Alquran seringkali menggunakan suatu kata dengan beragam pemaknaan. Satu kata yang sama, seringkali digunakan pada banyak tempat yang berbeda dengan makna yang beragam pula. Dalam Ulumul Quran konsep ini disebut dengan wujuh wa nazhair. Akan tetapi, tulisan ini tidak akan membahas wujuh wa nazhair tersebut secara eksklusif, melainkan hanya membahas salah satu kata yang termasuk ke dalam konsep tersebut, yaitu ra’yu dengan segala derivasinya. Kata ra’yu dengan beragam derivasinya seringkali digunakan Alquran dalam beberapa konteks dan beragam makna. Oleh sebab itu, penelitian ini menjadi penting supaya tidak salah menempatkan pemaknaan kata tersebut pada konteks yang tidak tepat. Supaya tidak memaknainya dengan makna A sementara konteksnya menuntut makna B, dan sebagainya.
Lebih lanjut, tulisan ini akan menggambarkan makna-makna ra’a baik makna dasar maupun makna lanjutan yang secara langsung dikaitkan dengan Alquran. Awalnya, kata ini diperhatikan dari segi bahasa Arab dan kemudian dilihat dan dipadukan dengan ayat Alquran yang menggunakan kata dengan pemaknaan tersebut. Oleh sebab itu, ra’a dalam Alquran tidak dibahas dalam sub poin tersendiri.
Setelah membahas makna dasar dan makna lanjutan dari kata ini, akan dibahas satu diskursus yang menggunakan konsep ra’yu. Pada tulisan ini dibahas tafsir bi al-ra’y. Akan tetapi, tulisan ini tidak ditujukan untuk membahas tuntas permasalah tafsir bi al-ra’yi tersebut. Tulisan ini nantinya hanya menjelaskan definisi dari tafsir bi al-ra’yi supaya bisa diketahui hubungan dan relevansi makna dari ra’yu dan tafsir bi al-ra'yi itu sendiri.

B.     Makna Dasar Ra’yu
Ra’yu merupakan sebuah kata dalam bahasa Arab yang sangat lazim digunakan dalam percakapan harian. Semua orang Arab atau orang yang mengenal bahasa Arab tidak merasa asing lagi dengan kata yang satu ini. Ini bukanlah merupakan sesuatu yang aneh mengingat ra’yu berkaitan dengan suatu aktifitas vital yang dilakukan oleh manusia. Kata ini sering kali digunakan dalam artian melihat atau atau menyangka,[1] tentu saja disamping makna-makna lainnya. Melihat merupakan kegiatan yang dilakukan oleh mata, dan menyangka adalah kegiatan yang melibatkan hati atau akal. Mata dan hati/akal merupakan komponen penting dalam kehidupan manusia, sehingga sangatlah wajar ketika kata ra’yu ini terasa begitu populer dalam bahasa Arab, baik bahasa lisan maupun tulisan.

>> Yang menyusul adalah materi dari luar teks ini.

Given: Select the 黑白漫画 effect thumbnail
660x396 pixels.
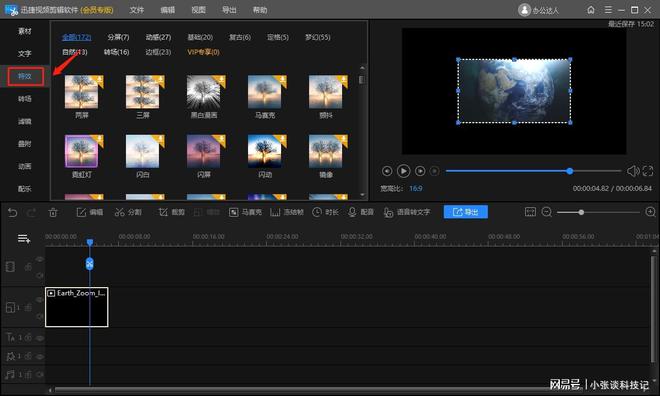Looking at the screenshot, I should pos(204,97).
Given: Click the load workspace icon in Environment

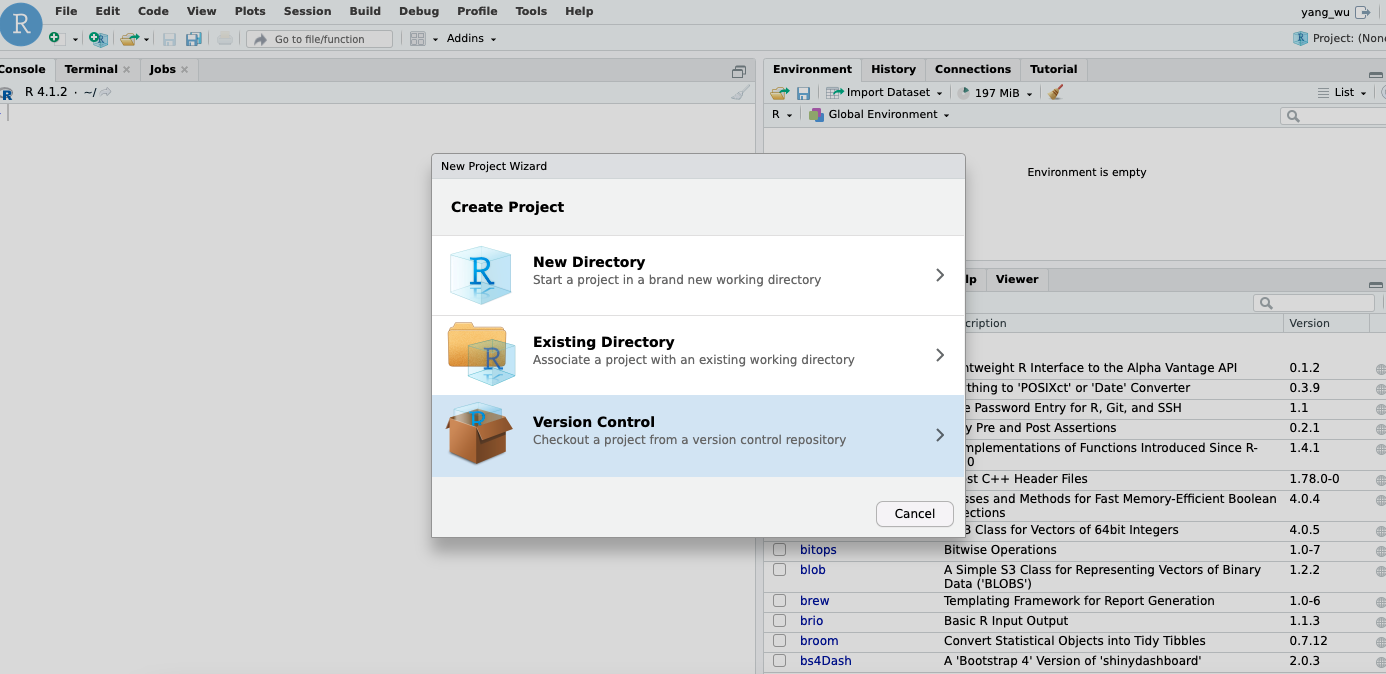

Secara derivatif, kata ini berasal dari رأي – رأيا – رؤية – راءة.[2] Perlu digarisbawahi, sebagaimana bahasa-bahasa lainnya, kata kerja (fi’il) dalam Arab dapat dibagi menjadi dua kelompok besar. Sebagiannya adalah kata kerja yang butuh kepada objek (muta’addi/transitif) dan sebagian lainnya adalah kata kerja yang tidak butuh kepada objek (lazim/intransitif). Yang pertama adalah seumpama kata fahima (mengerti) dan yang kedua contohnya jalasa (duduk). Kata kerja kelompok pertama ada yang hanya butuh kepada satu objek, dan ada yang butuh kepada dua objek.[3] Dan kata ra’a jika ditarik ke dalam pemetaan ini, maka ia berada pada kelompok kata kerja pertama, muta’addi atau transitif atau yang butuh kepada objek.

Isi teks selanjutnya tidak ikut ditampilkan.